Online learning: varying lectures with tests improves attention, note-taking, and retention

Staying alert during classes is sometimes not that easy, but when studying online… can classes offered online cut through the maze of distractions – such as email, the Internet, TV and more – that face students as they sit in front of a computer?

New research by Harvard Researchers Szpunar, Khan, and Schacter gives an answer to this problem: by interspersing online lectures with short tests, student mind wandering decreased by 50 percent, note-taking tripled and overall retention of the material improved!

From the press release:

Ironically, Schacter said, while online classes have exploded in popularity in recent years, there remains “shockingly little” hard scientific data about how students learn in the virtual classroom.

“A lot of people have ideas about what techniques are effective,” he said. “There’s a general folk wisdom that says lessons should be short and engaging, but there’s an absence of rigorous testing to back that up.”

To get at that question, he, Szpunar, and research assistant Novall Khan devised two experiments.

In the first, a group of students were asked to watch a lecture that had been broken up into four segments of approximately five minutes each. After each segment, students were asked to do several math problems. Some students were then tested on the material from the lecture, while a control group did several more math problems.

In the second experiment, participants were separated into three groups. Similar to the first experiment, all began watching a lecture that had been broken up into four segments. The difference was that students were interrupted, and asked whether their mind was wandering.

“It was surprising how high the baseline tendency to mind-wander is,” Schacter said. “In our experiments, when we asked students if they were mind-wandering, they said yes roughly 40 percent of the time. It’s a significant problem.”

Following each segment, all three groups again did a set of math problems. Some students were then tested on the lecture, some did more math problems, and some were given the chance to re-study material from the lecture.

Surprisingly, Schacter said, in both experiments, students who were tested between each segment – but not the others, even those who were allowed to re-study the material – showed a marked drop in mind wandering and improved overall retention of the material.

“It’s not sufficient for a lecture to be short or to break up a lecture as we did in these experiments,” Schacter said. “You need to have the testing. Just breaking it up and allowing them to do something else, even allowing them to re-study the material, does nothing to cut down on mind wandering, and does nothing to improve final test performance. The testing is the critical component.”

Those tests, Schacter and Szpunar believe, act as an incentive for students to pay closer attention to the lecture, because they know they’ll have to answer questions at the end of each segment.

“Whether it’s in the classroom or online, students typically don’t expect to have to summarize a lecture in a way that makes sense until much later on,” Szpunar explained. “But if we give them an incentive to do that every now and then, students are actually much more likely to set everything else aside, and decide they can get to that text after class, or they can worry about their other class later, and they’re able to absorb the material much better.”

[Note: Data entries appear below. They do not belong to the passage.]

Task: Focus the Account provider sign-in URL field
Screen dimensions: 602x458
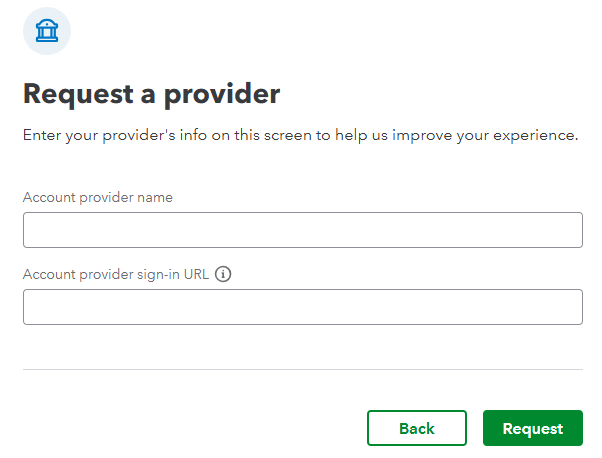Action: [303, 307]
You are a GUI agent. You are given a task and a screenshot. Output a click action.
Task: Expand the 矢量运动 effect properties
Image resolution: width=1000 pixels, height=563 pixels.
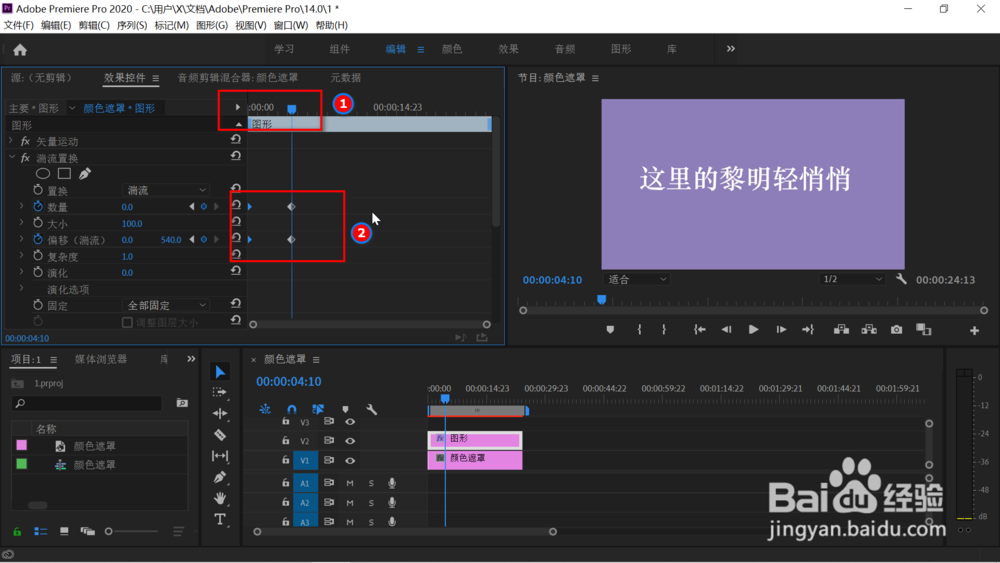point(11,141)
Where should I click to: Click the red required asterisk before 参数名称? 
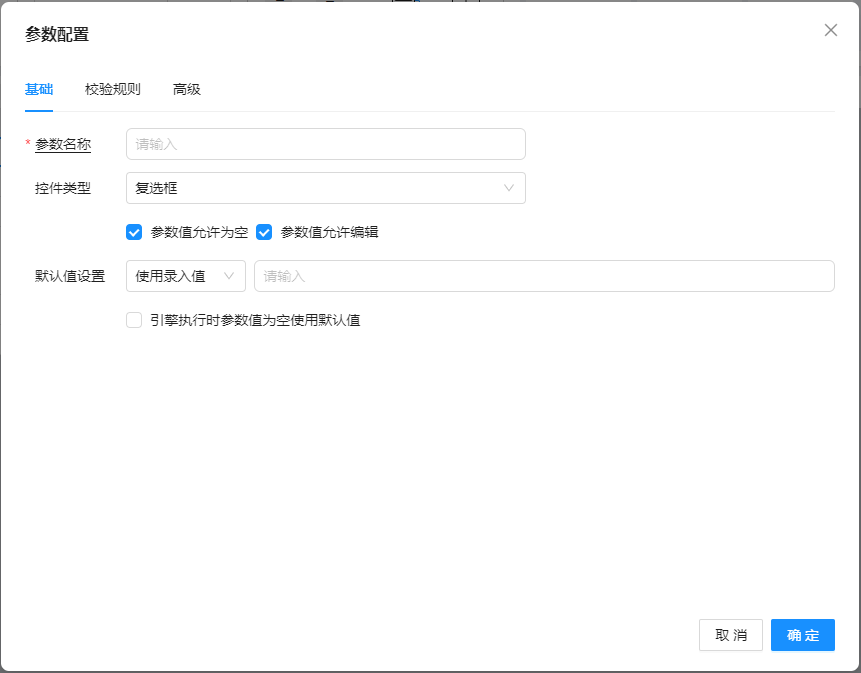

Another surprising effect of the testing, Szpunar said, was to reduce testing anxiety among students, and to ease student fears that the lecture material would be very challenging.

Going forward, Schacter said, he hopes to research whether the testing effect can also reduce mind-wandering in the classroom.

“We know that there is mind-wandering in classroom lectures,” he said. “Testing intervention hasn’t been tried yet, but I think both Karl and I expect it would have similar, and possibly even stronger, results, because these experiments were conducted in a very controlled setting.”

As online courses are touted as the future of higher education, Szpunar said he hopes the findings lay out a blueprint that can ensure students get the most out of the experience they can.

“At the very least, what this says is that it’s not enough to break up lectures into smaller segments, or to fill that break with some activity,” he said. “What we really need to do is instill in students the expectation that they will need to express what they’ve learned at some later point. I think it’s going to be a very sobering thought for a lot of people to think that students aren’t paying attention almost half the time, but this is one way we can help them get more out of these online lectures.

Abstract of the research published in PNAS:

The recent emergence and popularity of online educational resources brings with it challenges for educators to optimize the dissemination of online content. Here we provide evidence that points toward a solution for the difficulty that students frequently report in sustaining attention to online lectures over extended periods. In two experiments, we demonstrate that the simple act of interpolating online lectures with memory tests can help students sustain attention to lecture content in a manner that discourages task-irrelevant mind wandering activities, encourages task-relevant note-taking activities, and improves learning. Importantly, frequent testing was associated with reduced anxiety toward a final cumulative test and also with reductions in subjective estimates of cognitive demand. Our findings suggest a potentially key role for interpolated testing in the development and dissemination of online educational content.